Your assignment: Go through the listing that follows and write it out exactly. Drop the pictures.

Record set:

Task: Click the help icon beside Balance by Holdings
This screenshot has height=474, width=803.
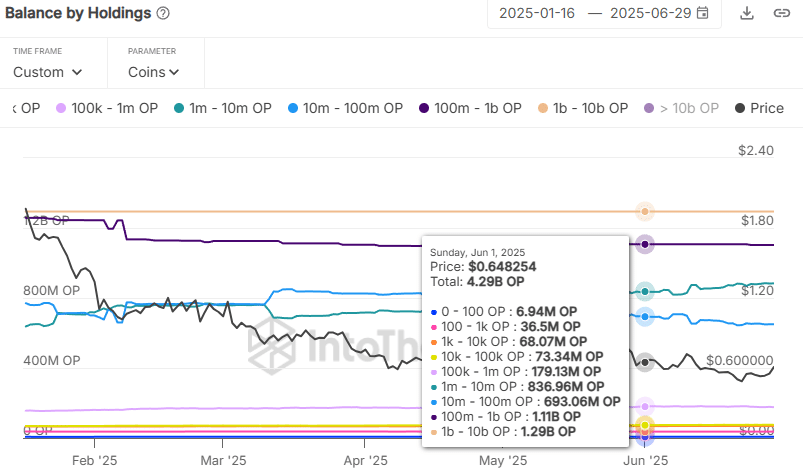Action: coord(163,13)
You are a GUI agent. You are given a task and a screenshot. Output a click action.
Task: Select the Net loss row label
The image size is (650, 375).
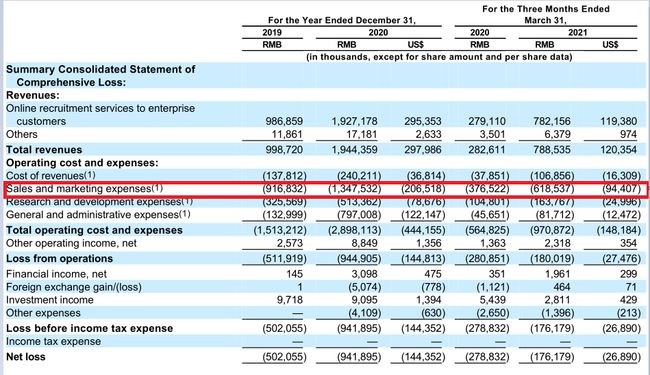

Response box:
Task: Click the help icon beside Balance by Holdings
This screenshot has height=474, width=803.
Action: coord(163,13)
You are a GUI agent. You are given a task and a screenshot. Output a click action.
Task: Select the Net loss row label
The image size is (650, 375).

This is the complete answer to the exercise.